Tenth anniversary edition of Midwest nightmares’ fabulously unpleasant second LP.
Ian Winwood 2011
Paul Gambaccini, a man often referred to as ‘The Professor of Pop’, recently opined that the rock age, like the jazz age, had passed. This wasn’t to say that the genre is incapable of throwing up interesting fresh offerings every now and again, but that essentially there was no longer anything new under the sun. This notion is one that has some credence, but which fails to consider things that come crawling out of music’s lunatic fringes, displaying such power that they drag the mainstream towards them rather than the other way around.
That metal acts never quite get the credit they deserve is a given, but even so the impact made by Slipknot over the course of the band’s first two albums was remarkable. At a time when people were beginning to believe that they’d seen everything, no one had seen anything quite like this. The group had nine members, none of whom had names and all of whom wore overalls; they sported the kind of masks that small-town psychopaths might fashion in their work-sheds; they spoke of destruction and nihilism in a way more reminiscent of punk’s first wave than the cartoon tomfoolery normally associated with metal. At their first Kerrang! Awards in 2000 they littered the floor with smashed watermelons, on which Britt Ekland slipped, fell, and broke her ankle. And all of this was as nothing compared to the racket they made onstage.

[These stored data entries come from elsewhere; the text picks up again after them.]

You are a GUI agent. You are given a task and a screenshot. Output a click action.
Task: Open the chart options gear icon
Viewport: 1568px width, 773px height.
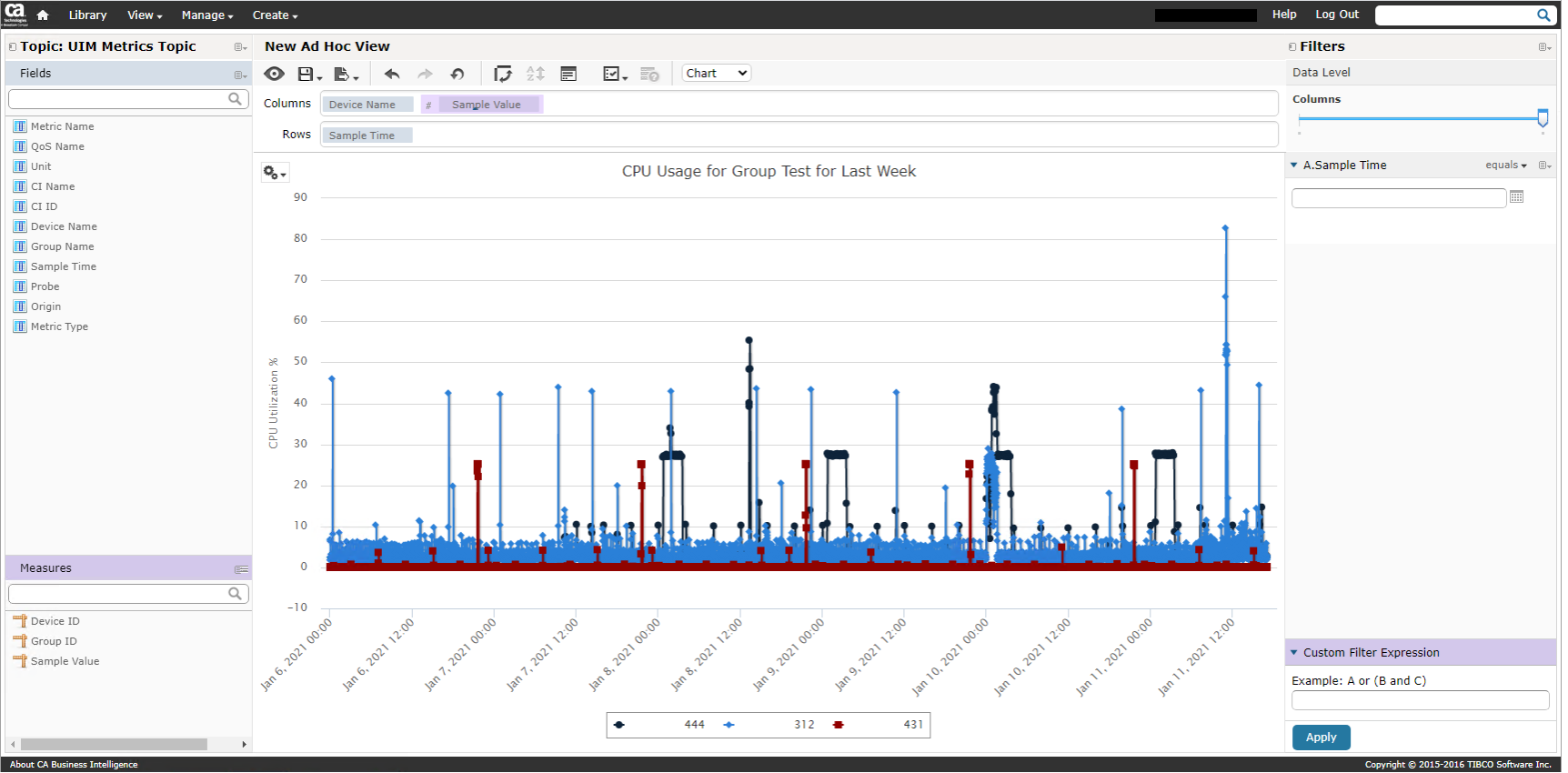coord(274,172)
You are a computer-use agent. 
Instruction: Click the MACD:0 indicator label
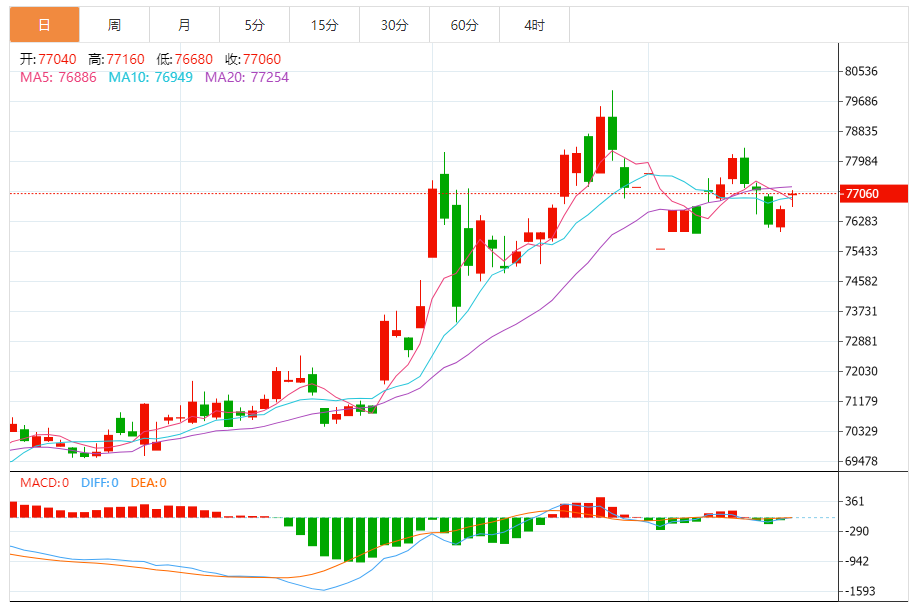click(x=44, y=483)
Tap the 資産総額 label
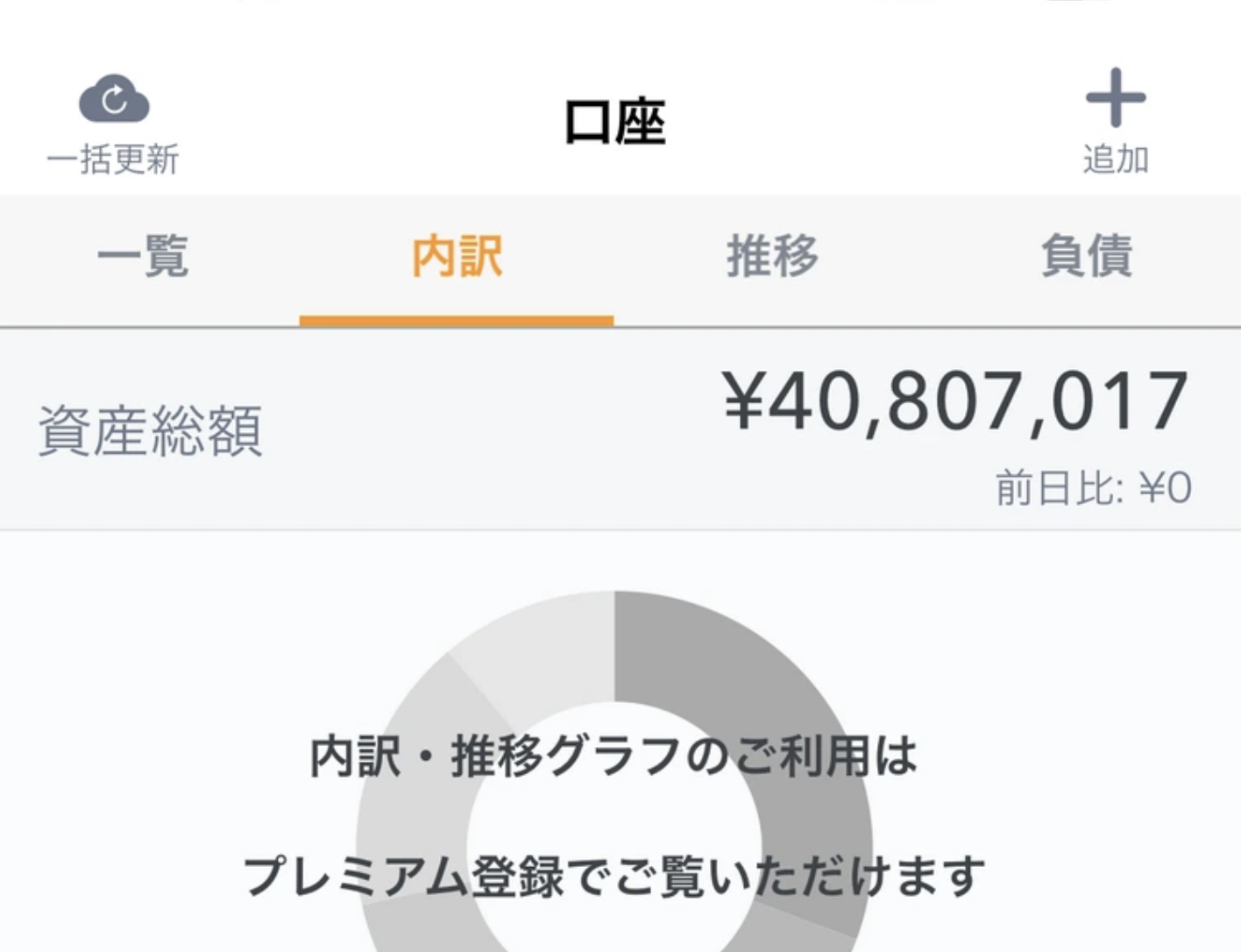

A decade after its original release, this repackaged version of Iowa – named after the group’s home state, and featuring a bonus live disc and DVD – offers proof, if any was needed, that this startling and abrasive album has lost none of its sharp edges since its original release. Songs such as People = Shit (the clue is in the name) and Disasterpiece gnash and foam with a fury that does so much more than simply rehash the hitherto unmatchable ferocity previously attained by Slayer. The remarkable thing about this remarkable album is that its creators somehow found extra space in a genre known for excess, and then filled these spaces with terrifying sounds. Even more than this, though, is the truth that with no discernible eye for compromise or collusion, with Iowa Slipknot staked a claim for themselves at the high table of metal’s mainstream.